Today, cannabis is more accepted than ever. Hemp is legal to grow across the U.S. again, CBD is a household name, and full legalization is a rising tide. Jack Herer’s contributions are etched in those victories. The strain bearing his name continues to be a bestseller, a living legacy in plant form, spreading bliss and creativity to those who consume it – just as Jack intended. There are even Jack Herer Cups (cannabis awards) held in Amsterdam and Las Vegas to honor his memory. When you spark up Jack Herer (the strain) and feel that cerebral zing, you’re communing with the spirit of a man who refused to shut up about cannabis until the world listened.
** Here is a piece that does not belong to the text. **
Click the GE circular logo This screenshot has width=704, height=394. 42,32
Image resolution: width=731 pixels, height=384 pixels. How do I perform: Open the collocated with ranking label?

In the pantheon of cannabis legends, alongside the likes of Bob Marley and Tommy Chong, Jack Herer holds a special spot – he wasn’t an entertainer; he was an agitator and educator. A happy warrior for hemp. If Gonzo journalism legend Hunter S. Thompson had a slightly saner, more activist twin, it might have been Jack. And fittingly, Thompson too has a strain named after him (Gonzo T#). Perhaps they’re both somewhere in the great beyond, sharing a joint and a laugh at how far things have come.

So next time you see that Jack Herer strain on a shelf, tip your hat. It’s not just ganja – it’s history. It’s a tribute to a man who proved that one person can make a difference, even against Goliath-like odds. Jack’s life was a testament to the idea that truth and persistence can change the world, one toke at a time. I exhale the last bit of my joint, the garage now thoroughly hotboxed, and I swear I hear a hearty laugh in the rafters. The Hemperor lives on.